Selecting Windows for a Built-in Window Seat Comes First
I’ve written extensively about a collaboration with a wonderful client while designing an in-home child-care facility. We successfully got the project approved by the City of Santa Monica. You can read about our process here, here, and here. Finally, it’s under construction; the client is selecting/purchasing windows for a built-in window seat at the moment.
She writes: “Went to the salvage yard today and it sounds like metal window sizes were usually standard and do not conform to our desired measurements.”
Window seat and the bathroom are the only two areas she needs to buy windows for. We are using recycled aluminum window panels she inherited from a friend throughout the rest of the space.
She would rather build the window seat exactly the way I’ve drawn it originally. She calls it “Alla’s Jewel Box.” However, the elevations she is working off of show the intent, not a particular pre-selected window model. They serve as a diagram providing guidelines on how the existing panels and new window components work together and align.
At this point in the project, it’s not feasible to go with custom windows. We can preserve the logic of the original design while working with what’s available.

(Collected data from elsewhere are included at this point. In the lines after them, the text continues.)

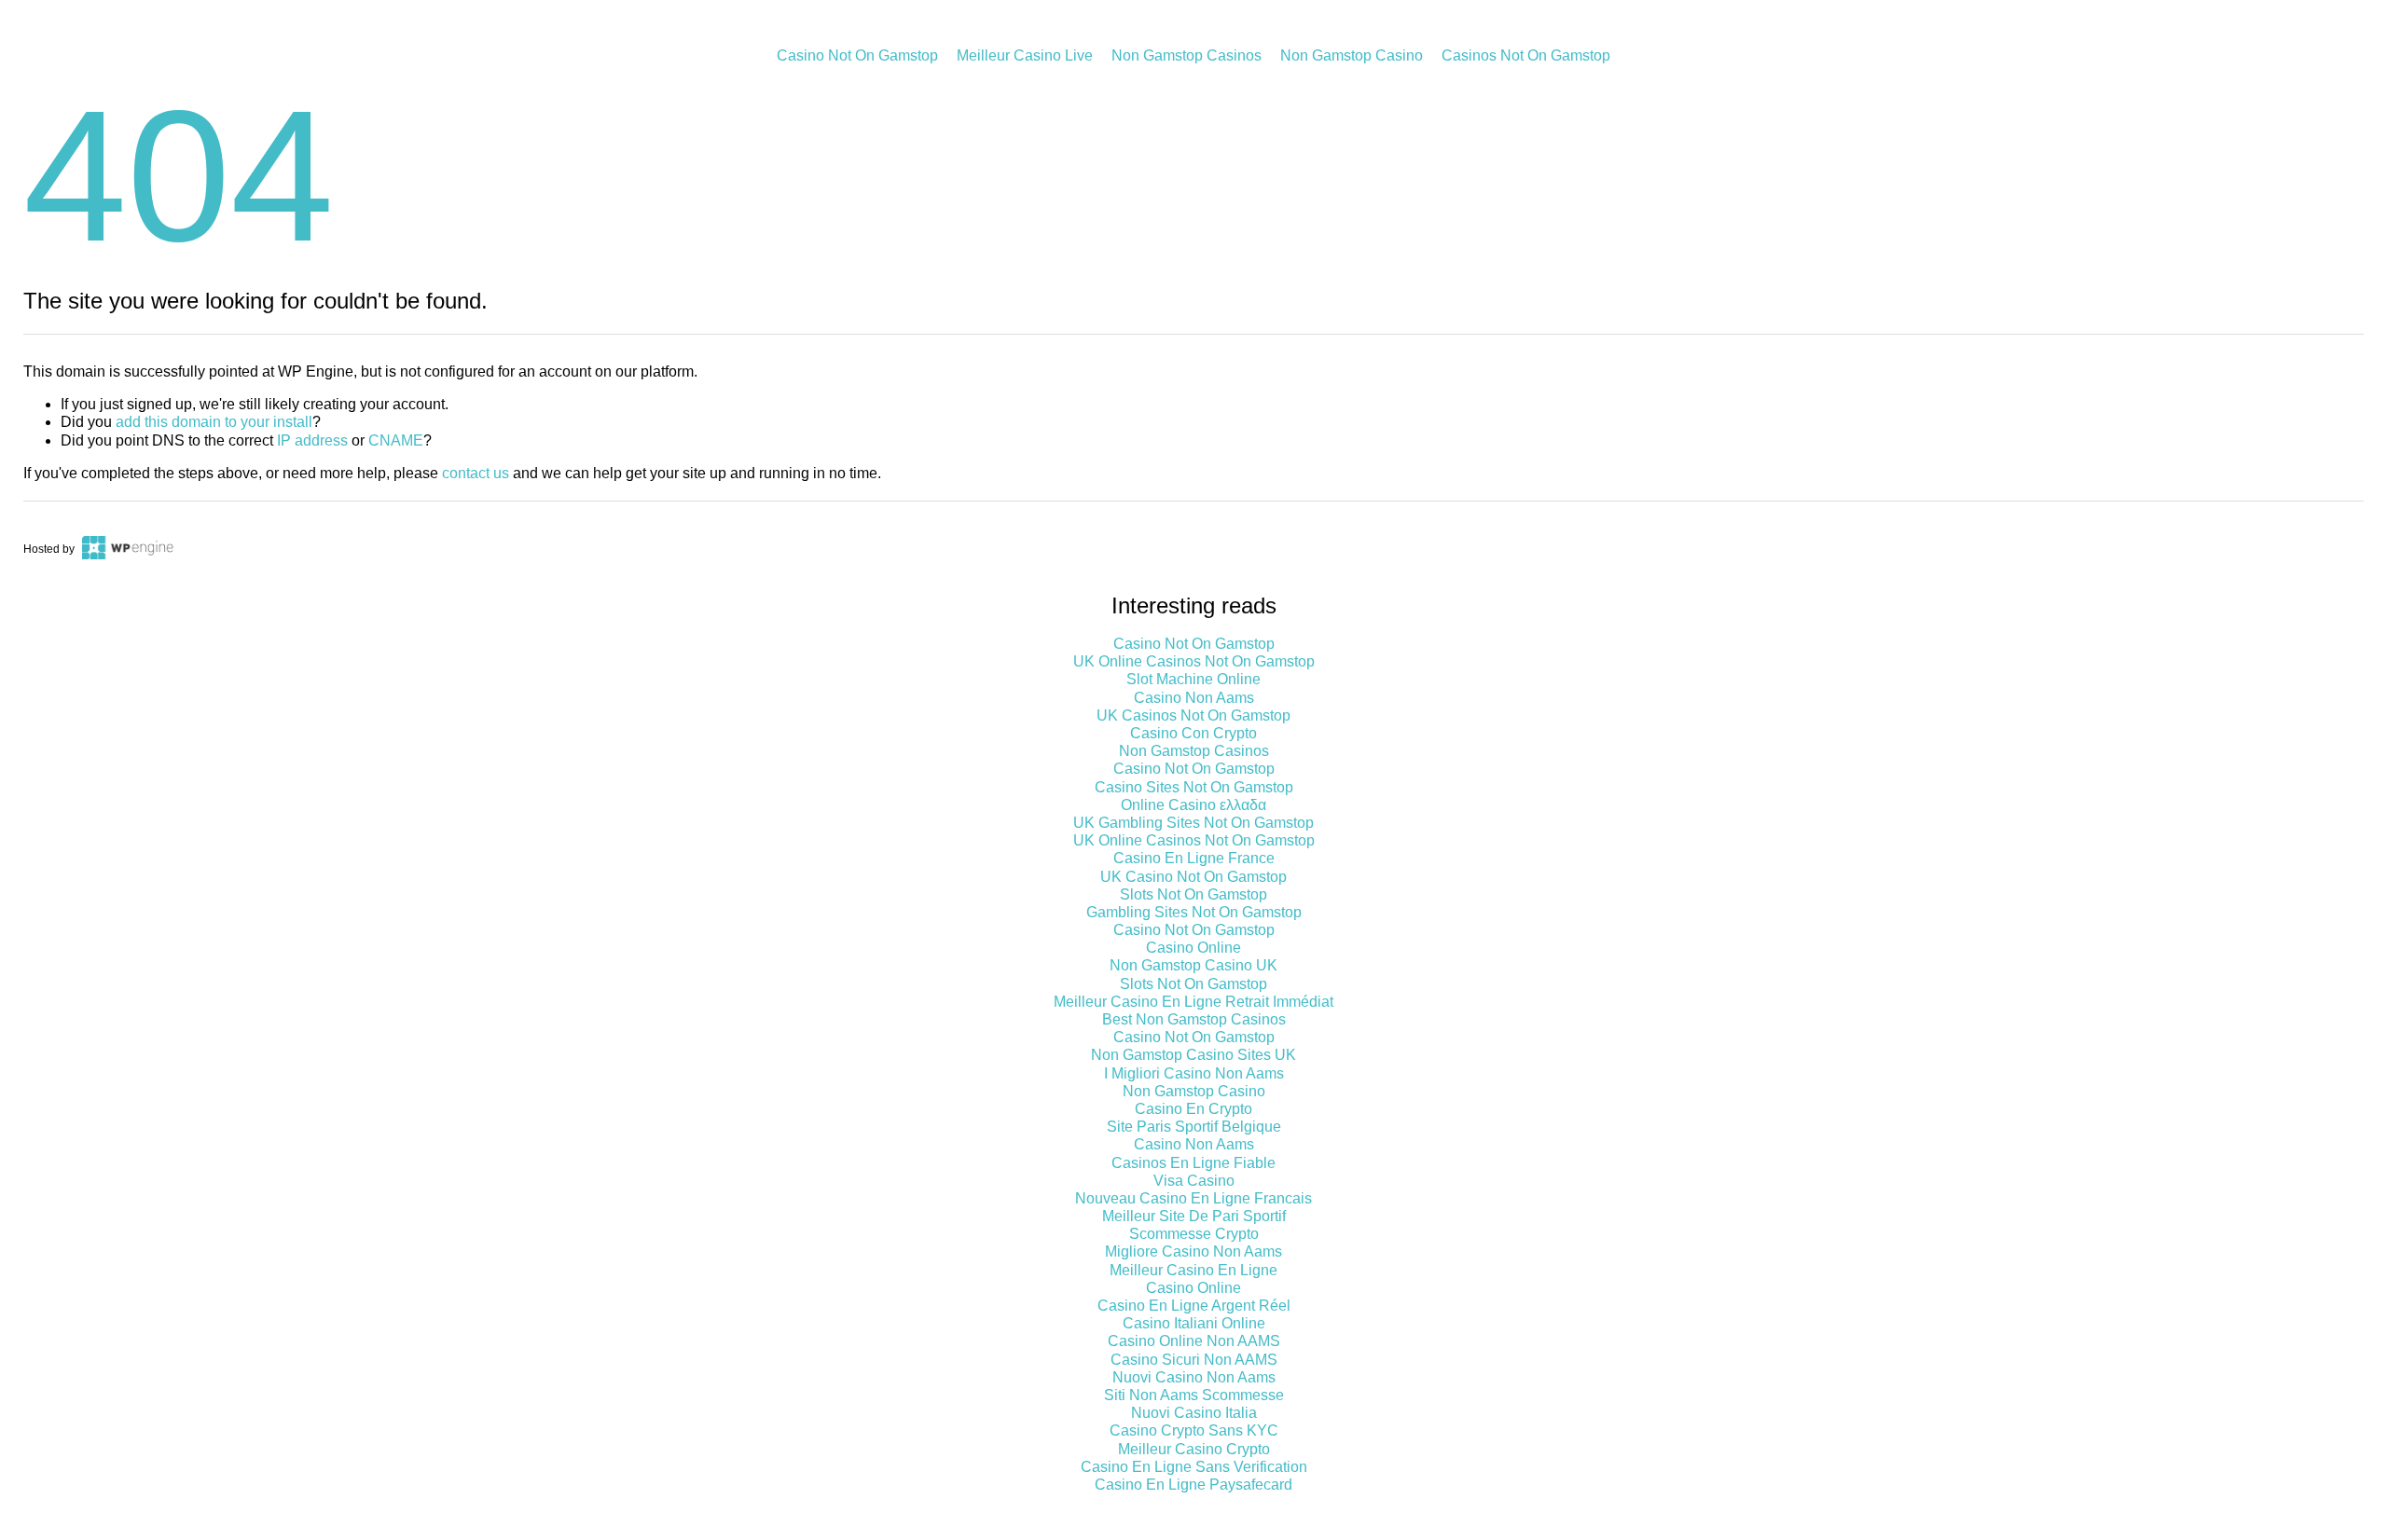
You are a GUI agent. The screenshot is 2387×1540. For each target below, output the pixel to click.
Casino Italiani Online (1194, 1323)
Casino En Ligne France (1194, 858)
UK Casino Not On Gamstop (1193, 877)
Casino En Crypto (1193, 1109)
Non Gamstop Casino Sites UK (1193, 1055)
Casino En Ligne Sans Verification (1194, 1467)
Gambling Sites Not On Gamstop (1194, 912)
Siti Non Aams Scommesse (1194, 1395)
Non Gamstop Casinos (1186, 55)
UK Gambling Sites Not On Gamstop (1193, 823)
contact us (475, 473)
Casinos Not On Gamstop (1526, 55)
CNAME (395, 440)
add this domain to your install (214, 422)
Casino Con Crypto (1193, 733)
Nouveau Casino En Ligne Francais (1193, 1198)
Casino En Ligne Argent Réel (1193, 1305)
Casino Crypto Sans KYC (1194, 1430)
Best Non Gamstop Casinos (1194, 1019)
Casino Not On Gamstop (857, 55)
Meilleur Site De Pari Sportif (1194, 1216)
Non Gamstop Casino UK (1193, 965)
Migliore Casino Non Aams (1193, 1251)
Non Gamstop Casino (1351, 55)
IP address (312, 440)
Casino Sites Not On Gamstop (1194, 787)
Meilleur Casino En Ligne (1193, 1270)
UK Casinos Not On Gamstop (1193, 715)
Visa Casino (1194, 1181)
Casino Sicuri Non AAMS (1194, 1360)
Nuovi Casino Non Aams (1194, 1377)
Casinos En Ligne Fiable (1193, 1163)
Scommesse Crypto (1194, 1234)
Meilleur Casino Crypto (1194, 1449)
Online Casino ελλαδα (1193, 805)
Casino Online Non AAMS (1194, 1341)
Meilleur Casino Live (1025, 55)
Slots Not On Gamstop (1193, 894)
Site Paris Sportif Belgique (1194, 1126)
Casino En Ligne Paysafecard (1193, 1484)
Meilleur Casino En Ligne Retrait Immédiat (1193, 1002)
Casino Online (1193, 948)
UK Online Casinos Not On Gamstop (1194, 661)
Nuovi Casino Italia (1194, 1413)
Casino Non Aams (1194, 698)
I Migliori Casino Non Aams (1194, 1073)
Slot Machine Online (1193, 679)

I’ll handle all of the details based on the exact dimensions of the windows that can be bought off the shelf without paying extra for anything custom. The client is going with vintage steel casement windows from Freeway Building Materials.
I don’t have exact heights yet, but am using standard 6′ & 7′ wide windows to revise the floor plan. No need for a complicated post in the corner any longer. My thinking is that we can use straightforward stud construction to achieve desired geometry. Simplifying is a good thing!
This alteration is a step in the right direction. Our built-in window seat will not be compromised.
As soon as my client gives me exact dimensions, I will revise the elevations accordingly. Also. Now is a good time to consider all the uses for the window seat. Inviting and functional, it should feel separate, yet integrated into the space:
- Lounge area where kids could gather for a story.
- Wall-hugging banquette with roomy built-in drawers (easy reach) that will stow away toys, board games, and books.
- Sunny enclave with a view of the garden accessorized with pretty, plush (easy to clean) fabric cushions.
Once we settle on the windows, we’ll have an opportunity to design the built-in window seat as well as double-duty free-standing furniture. I like the idea of a rolling ottoman that transitions between additional seating and a landing spot for a serving tray. And since it’s on wheels, the ottoman can always be where it’s needed.